I remember 9/11 with especial clarity because it was the day I came home on the wrong bus. The teachers were upset, we were confused, and perplexed 2nd grader that I was, I sat in the wrong line.
My mother, as any other self respecting parent would have, must have decided that the terrorists had made a special visit to the elementary school to pick up her daughter. By the time I returned home safe and sound – conveniently the driver had once done my route and knew where I lived – she was probably distraught. It was only then that I saw on TV the now iconic image of the two towers crashing down.
For days afterwards, we’d turn on the radio and hear about the towers. Exasperated, not understanding, I asked, “Are they going to talk about this for weeks?”
My mother shook her head. “They’re going to be talking about this for years.”
And so they have, and so they are. For better or for worse, my childhood has been spent growing up in a predominantly post 9/11 world. I listen, I think, and still the perplexed child in me tries to understand.
9/11 was monumental because it showed Americans that we’re not safe, even within our own borders. We saw the first example of this new kind of terrorism, which would become a very real menace. But when I hear 9/11 called the ‘greatest American tragedy’, I can’t always agree.
Tragedies can go many ways. There’s the simple numbers of the death toll. The Civil War has been the war that cost the highest in terms of American lives, and worse, it turned families and friends against each other. Perhaps it was necessary to bring slavery and secession to an end, but I wish it could have been settled peacefully…
Then there are the tragedies where the US strays from the vision it has sworn to uphold. For example, when Japanese Americans were forced into internment camps during WWII simply because of their race.
And now, 9/11 is on the verge of fulfilling both sides. Roughly 3000 people died when the towers fell. I don’t mean to demean these deaths. Those people did not deserve to die. Their crime: being born in a country that terrorists didn’t like. If I believed in hallowed ground, that site would be sacred not to some god, but to the individuals of all faiths who died because of a war that wasn’t even theirs. It is now, though.
In the aftermath, especially recently, there’s been an upswing in irrational Islamophobia. This is a serious disconnect. A whole religion did not fly those planes. And yet… we are afraid. Of Muslims, of ‘other’, of everything. Airport security gets more complicated. We become less trustful. If terrorist’s aim is to actually spread terror, as their name implies, they are succeeding.
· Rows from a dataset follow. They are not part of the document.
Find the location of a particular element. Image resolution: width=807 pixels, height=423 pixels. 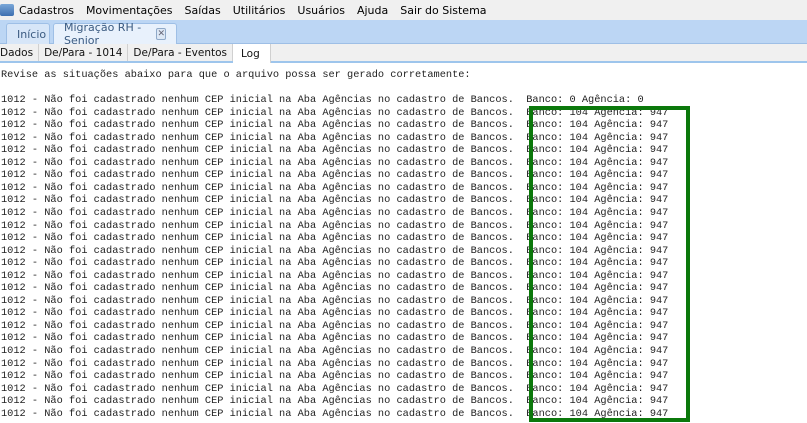

menu-sair: Sair do Sistema is located at coordinates (443, 10).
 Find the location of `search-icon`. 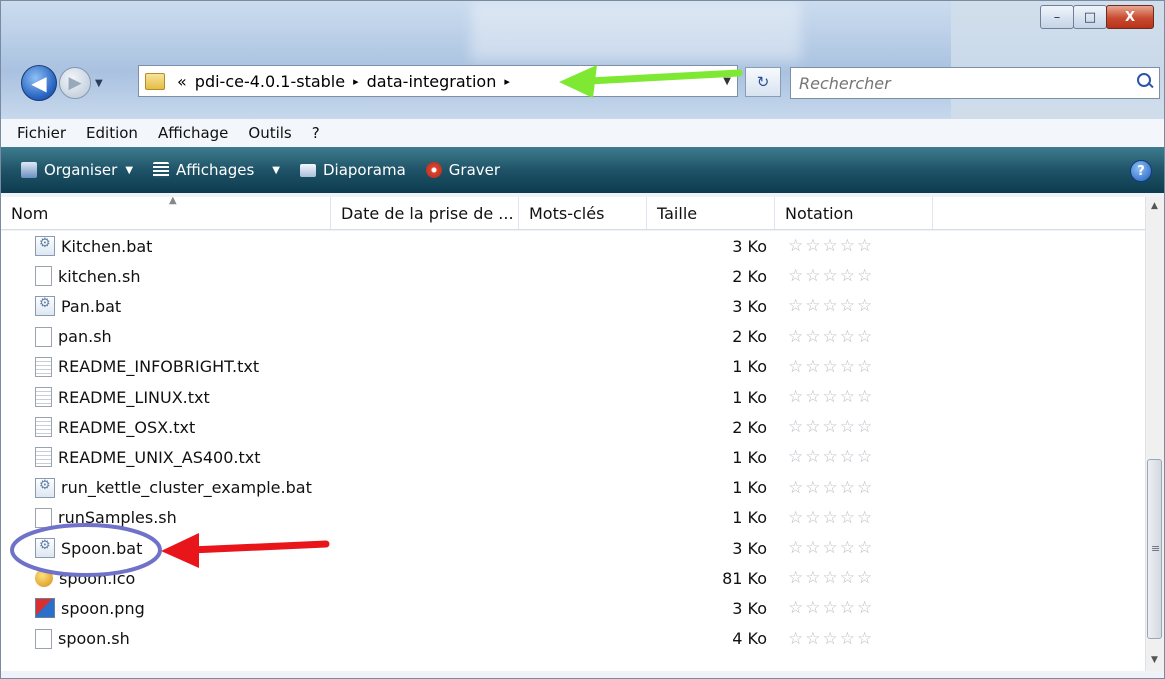

search-icon is located at coordinates (1144, 80).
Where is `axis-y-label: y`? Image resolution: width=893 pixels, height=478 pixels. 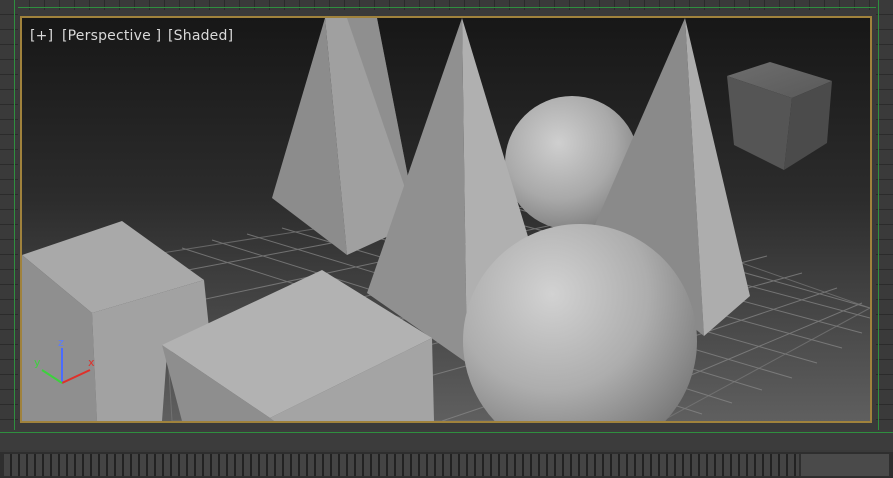
axis-y-label: y is located at coordinates (38, 362).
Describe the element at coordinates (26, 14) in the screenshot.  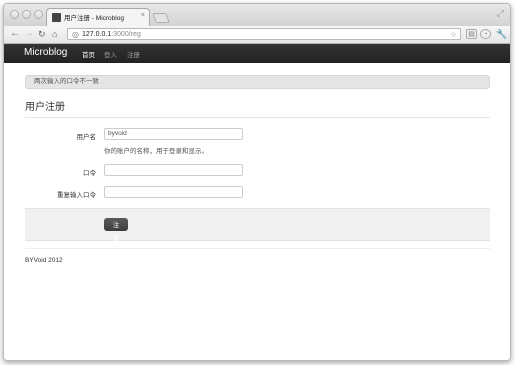
I see `minimize-window-button` at that location.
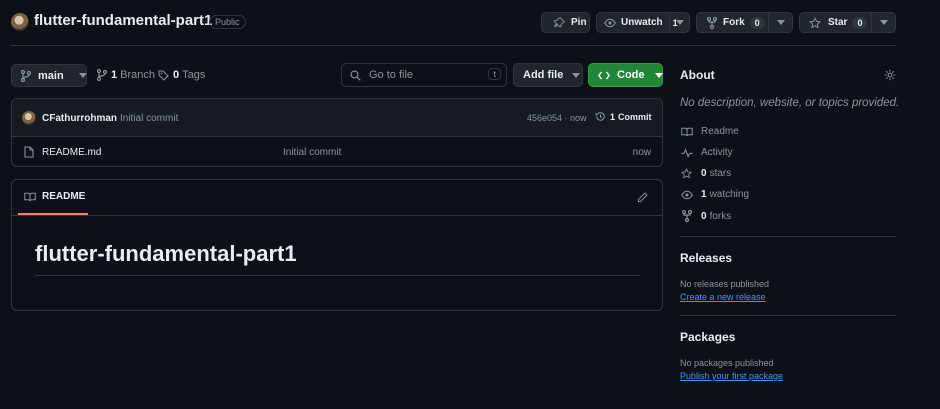  What do you see at coordinates (635, 116) in the screenshot?
I see `commits-label: Commit` at bounding box center [635, 116].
America has always prided herself on her freedoms. This is why we consider ourselves different from some other nations, that guarantee far less. Now attacks have caused us to turn our backs on what we defend. Demonizing all members of a religion for the actions of a few is eerily parallel – though thankfully not as bad, yet – as killing innocents because you disagree with their government. And that’s why 9/11 may be the greatest tragedy after all.